- **Work to complete**:
Below are some entries. Copy each line in them that holds "every".

[Collected data entries]
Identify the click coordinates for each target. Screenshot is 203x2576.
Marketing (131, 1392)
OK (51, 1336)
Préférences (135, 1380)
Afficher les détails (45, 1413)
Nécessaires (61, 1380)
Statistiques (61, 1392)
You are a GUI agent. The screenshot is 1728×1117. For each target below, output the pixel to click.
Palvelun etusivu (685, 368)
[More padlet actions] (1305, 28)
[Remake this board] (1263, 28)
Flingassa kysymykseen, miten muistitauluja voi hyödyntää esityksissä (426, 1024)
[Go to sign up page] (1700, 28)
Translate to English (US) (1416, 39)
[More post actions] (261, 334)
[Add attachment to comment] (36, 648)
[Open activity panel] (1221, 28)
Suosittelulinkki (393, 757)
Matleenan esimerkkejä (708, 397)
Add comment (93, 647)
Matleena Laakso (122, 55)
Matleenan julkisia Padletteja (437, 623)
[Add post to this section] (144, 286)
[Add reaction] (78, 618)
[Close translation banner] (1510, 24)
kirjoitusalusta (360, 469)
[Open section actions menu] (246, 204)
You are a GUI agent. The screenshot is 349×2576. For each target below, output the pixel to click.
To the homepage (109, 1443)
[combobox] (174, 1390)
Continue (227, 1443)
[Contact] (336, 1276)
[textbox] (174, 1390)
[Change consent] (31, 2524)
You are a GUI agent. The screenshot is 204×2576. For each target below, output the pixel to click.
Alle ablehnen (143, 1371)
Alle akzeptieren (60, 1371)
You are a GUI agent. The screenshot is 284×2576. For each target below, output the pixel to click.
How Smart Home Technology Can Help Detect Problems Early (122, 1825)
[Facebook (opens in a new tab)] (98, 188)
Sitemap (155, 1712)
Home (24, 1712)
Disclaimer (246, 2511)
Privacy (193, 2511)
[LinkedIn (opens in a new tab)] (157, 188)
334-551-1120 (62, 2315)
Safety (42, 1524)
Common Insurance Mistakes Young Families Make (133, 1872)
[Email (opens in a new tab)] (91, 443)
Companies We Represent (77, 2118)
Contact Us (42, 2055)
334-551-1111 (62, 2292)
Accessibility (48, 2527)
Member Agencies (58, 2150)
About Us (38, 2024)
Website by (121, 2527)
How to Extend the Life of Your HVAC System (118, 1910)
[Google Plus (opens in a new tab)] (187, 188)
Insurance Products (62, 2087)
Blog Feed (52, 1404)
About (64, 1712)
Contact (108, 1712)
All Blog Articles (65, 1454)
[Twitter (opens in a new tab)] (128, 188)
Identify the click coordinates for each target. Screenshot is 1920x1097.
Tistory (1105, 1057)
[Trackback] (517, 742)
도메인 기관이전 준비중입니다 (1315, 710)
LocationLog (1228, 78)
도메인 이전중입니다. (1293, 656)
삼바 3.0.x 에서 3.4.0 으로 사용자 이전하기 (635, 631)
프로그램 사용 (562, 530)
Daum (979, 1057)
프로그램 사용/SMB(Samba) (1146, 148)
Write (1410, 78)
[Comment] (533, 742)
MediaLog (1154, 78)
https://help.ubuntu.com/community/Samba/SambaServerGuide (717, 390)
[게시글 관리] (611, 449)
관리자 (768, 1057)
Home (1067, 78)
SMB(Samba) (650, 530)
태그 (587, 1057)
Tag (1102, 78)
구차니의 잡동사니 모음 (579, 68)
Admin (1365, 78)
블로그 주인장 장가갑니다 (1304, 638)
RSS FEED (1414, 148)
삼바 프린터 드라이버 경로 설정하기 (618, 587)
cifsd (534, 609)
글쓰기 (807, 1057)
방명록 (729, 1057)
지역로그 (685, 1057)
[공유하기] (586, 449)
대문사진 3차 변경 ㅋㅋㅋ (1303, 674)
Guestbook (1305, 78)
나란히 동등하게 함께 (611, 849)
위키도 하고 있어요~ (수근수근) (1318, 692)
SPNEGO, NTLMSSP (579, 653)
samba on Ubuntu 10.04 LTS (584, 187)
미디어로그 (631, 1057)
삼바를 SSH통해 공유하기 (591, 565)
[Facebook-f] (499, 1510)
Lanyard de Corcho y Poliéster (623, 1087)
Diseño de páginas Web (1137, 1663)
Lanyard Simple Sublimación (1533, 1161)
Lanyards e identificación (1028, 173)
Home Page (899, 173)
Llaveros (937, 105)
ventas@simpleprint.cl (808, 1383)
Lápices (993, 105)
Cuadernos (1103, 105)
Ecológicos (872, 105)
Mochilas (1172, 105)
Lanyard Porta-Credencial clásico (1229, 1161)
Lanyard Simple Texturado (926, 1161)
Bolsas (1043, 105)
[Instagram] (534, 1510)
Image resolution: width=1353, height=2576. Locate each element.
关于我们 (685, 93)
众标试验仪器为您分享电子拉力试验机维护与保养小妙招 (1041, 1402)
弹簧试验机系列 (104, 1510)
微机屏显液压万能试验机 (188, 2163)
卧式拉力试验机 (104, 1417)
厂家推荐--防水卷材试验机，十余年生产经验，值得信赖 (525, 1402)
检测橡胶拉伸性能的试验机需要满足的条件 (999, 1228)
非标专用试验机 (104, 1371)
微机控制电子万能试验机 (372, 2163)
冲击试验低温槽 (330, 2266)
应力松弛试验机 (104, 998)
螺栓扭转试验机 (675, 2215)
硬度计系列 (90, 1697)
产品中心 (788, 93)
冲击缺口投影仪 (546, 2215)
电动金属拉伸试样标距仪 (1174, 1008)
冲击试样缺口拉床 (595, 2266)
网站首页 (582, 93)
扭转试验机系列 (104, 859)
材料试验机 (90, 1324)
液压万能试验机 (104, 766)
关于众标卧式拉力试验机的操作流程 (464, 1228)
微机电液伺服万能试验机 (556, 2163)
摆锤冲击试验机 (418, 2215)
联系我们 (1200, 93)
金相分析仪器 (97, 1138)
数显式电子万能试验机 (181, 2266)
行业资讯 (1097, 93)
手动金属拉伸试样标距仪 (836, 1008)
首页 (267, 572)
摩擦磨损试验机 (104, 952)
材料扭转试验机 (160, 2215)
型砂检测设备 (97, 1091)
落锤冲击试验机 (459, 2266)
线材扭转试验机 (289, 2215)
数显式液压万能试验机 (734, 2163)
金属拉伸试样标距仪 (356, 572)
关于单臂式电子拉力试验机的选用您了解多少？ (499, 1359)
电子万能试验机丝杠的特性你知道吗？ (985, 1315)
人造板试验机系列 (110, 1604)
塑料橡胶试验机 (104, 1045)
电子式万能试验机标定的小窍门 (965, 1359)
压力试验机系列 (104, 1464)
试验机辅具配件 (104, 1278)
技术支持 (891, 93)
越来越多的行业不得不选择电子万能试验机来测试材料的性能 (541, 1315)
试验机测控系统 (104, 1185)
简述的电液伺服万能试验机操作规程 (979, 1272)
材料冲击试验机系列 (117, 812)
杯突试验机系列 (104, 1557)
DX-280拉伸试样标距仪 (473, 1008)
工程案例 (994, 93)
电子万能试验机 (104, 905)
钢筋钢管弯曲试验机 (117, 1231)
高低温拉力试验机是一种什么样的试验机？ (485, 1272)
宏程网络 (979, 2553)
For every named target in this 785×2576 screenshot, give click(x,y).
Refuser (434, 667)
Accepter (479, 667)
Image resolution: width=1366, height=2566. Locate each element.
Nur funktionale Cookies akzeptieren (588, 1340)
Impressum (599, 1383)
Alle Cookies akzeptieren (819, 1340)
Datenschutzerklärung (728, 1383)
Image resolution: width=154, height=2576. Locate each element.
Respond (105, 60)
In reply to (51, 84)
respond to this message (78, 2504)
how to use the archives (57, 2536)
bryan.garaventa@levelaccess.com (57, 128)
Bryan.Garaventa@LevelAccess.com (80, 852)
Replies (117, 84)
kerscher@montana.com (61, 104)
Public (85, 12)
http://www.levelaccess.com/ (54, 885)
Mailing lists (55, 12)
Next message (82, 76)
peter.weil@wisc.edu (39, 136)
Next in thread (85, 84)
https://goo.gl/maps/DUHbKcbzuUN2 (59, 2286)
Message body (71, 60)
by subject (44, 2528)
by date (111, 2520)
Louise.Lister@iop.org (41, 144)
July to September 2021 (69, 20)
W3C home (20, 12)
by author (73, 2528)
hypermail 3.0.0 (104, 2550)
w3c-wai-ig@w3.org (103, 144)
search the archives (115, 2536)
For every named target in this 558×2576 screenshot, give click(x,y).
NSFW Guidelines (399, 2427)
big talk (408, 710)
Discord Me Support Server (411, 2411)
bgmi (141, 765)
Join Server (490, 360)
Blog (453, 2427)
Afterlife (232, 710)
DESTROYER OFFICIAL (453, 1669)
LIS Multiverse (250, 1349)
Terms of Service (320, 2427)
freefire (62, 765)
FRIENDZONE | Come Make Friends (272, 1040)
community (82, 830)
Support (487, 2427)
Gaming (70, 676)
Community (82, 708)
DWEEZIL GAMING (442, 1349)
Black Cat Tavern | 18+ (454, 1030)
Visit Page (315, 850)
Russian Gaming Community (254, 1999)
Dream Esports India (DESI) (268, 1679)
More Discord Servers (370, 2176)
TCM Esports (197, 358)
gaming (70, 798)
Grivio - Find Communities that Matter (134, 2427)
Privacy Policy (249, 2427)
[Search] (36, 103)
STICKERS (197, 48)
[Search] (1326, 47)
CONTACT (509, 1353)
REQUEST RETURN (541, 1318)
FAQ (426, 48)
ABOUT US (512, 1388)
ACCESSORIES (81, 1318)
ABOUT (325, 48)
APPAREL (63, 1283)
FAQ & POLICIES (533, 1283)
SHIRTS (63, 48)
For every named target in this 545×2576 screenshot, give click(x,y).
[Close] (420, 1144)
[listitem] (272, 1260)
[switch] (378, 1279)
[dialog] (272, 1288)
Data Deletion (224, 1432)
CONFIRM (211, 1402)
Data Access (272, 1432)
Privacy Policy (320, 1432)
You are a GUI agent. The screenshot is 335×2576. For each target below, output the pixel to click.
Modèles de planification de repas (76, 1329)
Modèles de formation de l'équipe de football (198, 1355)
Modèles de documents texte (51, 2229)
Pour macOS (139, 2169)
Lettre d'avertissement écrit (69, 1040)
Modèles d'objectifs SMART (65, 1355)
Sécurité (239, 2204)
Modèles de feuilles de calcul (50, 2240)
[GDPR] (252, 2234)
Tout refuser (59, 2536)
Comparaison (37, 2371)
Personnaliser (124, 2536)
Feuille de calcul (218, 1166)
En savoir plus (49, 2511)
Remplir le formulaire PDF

- **The completed task**:
For every named target in this 785×2576 screenshot, give click(x,y).
For every named target in this 558×2576 screenshot, give click(x,y).
For every named target in this 545×2576 screenshot, give click(x,y).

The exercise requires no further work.